Society can't be made safe through legislation -- there are just too many people to control. It's like herding cats. The only way to achieve safety is through the slow process of becoming a reasonable society. People ARE capable of it. You just have to be careful not to treat them like children, else they will start acting as unreasonable as children.
It was meant to be an Irishism, played for laughs, as well as a play on something Joe McCarthy (IIRC) said. Whatever serious intent I had (which probably wasn't all that apparent in what I wrote, for which I apologize) had to do with my personal conviction that extremism is mostly a matter of reducing morality to a simple algorithm, and then applying it robotically. Most extremism, in my humble opinion, is reductionism on crack. Of course, as the man said, "All those reductionists are the same". :)

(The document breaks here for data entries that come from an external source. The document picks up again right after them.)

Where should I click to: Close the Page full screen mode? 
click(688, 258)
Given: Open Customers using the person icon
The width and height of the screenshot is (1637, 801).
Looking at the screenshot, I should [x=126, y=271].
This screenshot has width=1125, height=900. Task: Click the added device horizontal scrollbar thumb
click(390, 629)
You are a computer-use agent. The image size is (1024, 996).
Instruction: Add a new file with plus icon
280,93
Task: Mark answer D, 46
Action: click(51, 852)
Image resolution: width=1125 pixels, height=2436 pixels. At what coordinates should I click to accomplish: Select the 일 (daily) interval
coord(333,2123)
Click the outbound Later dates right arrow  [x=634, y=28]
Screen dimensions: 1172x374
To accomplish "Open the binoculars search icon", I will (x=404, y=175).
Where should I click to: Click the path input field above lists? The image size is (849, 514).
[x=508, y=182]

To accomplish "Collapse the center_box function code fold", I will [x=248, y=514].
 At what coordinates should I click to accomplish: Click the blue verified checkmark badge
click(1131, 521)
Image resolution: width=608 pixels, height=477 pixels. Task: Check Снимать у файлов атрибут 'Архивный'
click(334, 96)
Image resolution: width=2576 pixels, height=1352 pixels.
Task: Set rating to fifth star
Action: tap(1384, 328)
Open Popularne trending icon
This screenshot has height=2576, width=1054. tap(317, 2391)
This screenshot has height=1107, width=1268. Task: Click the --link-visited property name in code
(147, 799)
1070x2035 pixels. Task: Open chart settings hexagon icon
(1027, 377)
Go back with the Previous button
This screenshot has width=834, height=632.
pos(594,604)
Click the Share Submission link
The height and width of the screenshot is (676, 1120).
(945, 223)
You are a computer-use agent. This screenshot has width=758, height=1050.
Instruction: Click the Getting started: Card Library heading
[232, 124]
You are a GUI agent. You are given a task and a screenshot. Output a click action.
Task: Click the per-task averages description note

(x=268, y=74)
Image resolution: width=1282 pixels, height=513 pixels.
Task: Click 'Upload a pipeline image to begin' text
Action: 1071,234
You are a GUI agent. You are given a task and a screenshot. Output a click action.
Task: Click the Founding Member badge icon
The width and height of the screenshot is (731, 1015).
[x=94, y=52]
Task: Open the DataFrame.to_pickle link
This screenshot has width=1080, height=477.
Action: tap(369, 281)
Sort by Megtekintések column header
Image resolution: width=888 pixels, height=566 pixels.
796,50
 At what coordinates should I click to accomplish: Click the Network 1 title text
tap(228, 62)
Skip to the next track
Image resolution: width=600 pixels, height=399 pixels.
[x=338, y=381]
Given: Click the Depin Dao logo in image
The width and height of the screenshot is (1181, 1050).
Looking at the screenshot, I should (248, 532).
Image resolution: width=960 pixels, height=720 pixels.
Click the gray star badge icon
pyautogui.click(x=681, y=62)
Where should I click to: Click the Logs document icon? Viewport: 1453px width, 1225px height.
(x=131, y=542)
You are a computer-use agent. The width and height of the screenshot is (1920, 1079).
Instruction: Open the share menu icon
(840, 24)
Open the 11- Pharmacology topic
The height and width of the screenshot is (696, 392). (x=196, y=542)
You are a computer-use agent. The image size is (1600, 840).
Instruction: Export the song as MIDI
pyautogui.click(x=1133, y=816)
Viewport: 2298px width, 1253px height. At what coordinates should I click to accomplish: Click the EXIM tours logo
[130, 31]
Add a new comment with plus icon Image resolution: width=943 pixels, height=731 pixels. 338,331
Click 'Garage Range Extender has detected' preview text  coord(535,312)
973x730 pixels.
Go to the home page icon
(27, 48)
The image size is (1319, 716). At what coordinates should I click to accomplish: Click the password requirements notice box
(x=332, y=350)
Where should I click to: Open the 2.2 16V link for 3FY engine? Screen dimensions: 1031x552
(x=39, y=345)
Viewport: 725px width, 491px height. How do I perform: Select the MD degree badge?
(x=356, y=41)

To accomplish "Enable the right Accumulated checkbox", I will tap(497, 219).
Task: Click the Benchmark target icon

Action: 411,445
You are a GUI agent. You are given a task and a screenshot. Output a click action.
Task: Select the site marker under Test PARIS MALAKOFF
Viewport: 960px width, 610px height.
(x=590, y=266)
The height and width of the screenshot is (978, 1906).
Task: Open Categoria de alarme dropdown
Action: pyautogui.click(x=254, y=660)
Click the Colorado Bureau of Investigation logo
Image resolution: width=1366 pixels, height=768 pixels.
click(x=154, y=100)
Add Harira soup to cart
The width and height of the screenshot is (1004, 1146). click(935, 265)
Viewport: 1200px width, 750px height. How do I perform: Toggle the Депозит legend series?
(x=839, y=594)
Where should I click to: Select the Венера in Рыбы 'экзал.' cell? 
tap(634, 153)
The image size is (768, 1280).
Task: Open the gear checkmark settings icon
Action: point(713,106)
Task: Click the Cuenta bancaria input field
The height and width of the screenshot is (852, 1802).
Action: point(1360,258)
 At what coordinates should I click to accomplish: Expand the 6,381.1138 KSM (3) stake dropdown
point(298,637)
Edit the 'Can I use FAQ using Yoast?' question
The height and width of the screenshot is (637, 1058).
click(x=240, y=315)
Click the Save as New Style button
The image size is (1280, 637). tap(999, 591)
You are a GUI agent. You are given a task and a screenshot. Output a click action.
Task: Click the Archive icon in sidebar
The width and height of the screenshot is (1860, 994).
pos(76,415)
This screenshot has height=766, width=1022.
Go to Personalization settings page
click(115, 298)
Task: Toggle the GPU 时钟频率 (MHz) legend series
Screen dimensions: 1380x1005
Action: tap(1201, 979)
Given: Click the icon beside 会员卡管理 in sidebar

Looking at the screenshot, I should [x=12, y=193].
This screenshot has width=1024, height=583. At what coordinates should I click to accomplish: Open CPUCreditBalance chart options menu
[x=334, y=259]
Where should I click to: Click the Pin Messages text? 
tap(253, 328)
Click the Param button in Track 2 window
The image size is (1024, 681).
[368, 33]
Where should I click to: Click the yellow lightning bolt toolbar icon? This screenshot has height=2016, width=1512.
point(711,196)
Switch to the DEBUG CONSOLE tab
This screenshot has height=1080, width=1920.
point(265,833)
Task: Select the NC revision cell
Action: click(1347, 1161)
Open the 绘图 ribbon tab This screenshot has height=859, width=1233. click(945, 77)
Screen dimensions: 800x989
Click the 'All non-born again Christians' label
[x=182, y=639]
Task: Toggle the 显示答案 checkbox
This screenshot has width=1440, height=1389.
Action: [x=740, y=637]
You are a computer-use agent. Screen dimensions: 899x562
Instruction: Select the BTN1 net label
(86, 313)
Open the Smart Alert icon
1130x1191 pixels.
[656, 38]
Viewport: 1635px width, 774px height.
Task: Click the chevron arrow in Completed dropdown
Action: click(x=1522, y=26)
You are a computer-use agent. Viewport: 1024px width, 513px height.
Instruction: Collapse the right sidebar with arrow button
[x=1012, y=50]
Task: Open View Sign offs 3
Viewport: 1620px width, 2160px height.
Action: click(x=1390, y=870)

:) Anyhow, I'm not willing to concede that consistently rejecting extremism is necessarily an extreme position. Extremists may tend to be consistent, but that doesn't mean that anybody who's consistent must be an extremist.
:-)
I'll agree with that. There are plenty of oversimplified philosophies floating around. I'm definitely a reductionist, but not a "greedy reductionist", as Daniel C. Dennett puts it.
How can you say that being 100% consistent isn't extreme? It's extreme consistency.
If you think you can get by without them, I think you may have spent too much time programming and not enough meeting girls and/or raising cats. This theory of mine is based on personal experience of both options, by the way
I'm doing quite well avoiding contradictions. Without contradiction avoidance (a.k.a, logic), there's nothing to guide a mind in an orderly universe. The universe itself wouldn't be orderly without it. If there ARE bits of the universe that are illogical, then how are we to discover them? There's no way, so we might as well not waste our time.
I grew up with several cats, and I have a very successful relationship that is built on reason (it's so refreshing, I wouldn't have it any other way). As for programming, the software industry is so young and chaotic -- I don't know that many programmers who are logical.
Rejecting logic brings up lots of questions that you might want to think about. If you can reject logic in one particular situation, what keeps you from rejecting it in other/all situations? (You certainly can't use logic to decide to reject logic.) You could "justify" anything on these grounds. Now that's scary. Fortunately, most people who do so only do it when things get complicated. Complexity does not equal illogic.
More fallacies:
He also implies that "working for the good of their fellow man" is a good thing. It's the communist ideal, and it didn't work. For reasons within the grasp of philosophy, if you're willing look hard enough.
He also said "Money requires government to be of any value at all." This is false as well. Just because it LOOKS LIKE it's the only way it works doesn't make it so. I emphasized "looks like" because there are many different kinds of monies in the world, not just the government-sponsored kind. The establishment of money is a brilliant idea that solves the barter problem, and it simply requires an agreement among those involved. (And if you want to call that government, then you'll also have to call ANY organization government.)
Basically, there are so many false premises in his argument that I wasn't too surprised that he might be the type of person who thinks getting paid to do a job is immoral, as opposed to doing it for altruistic purposes.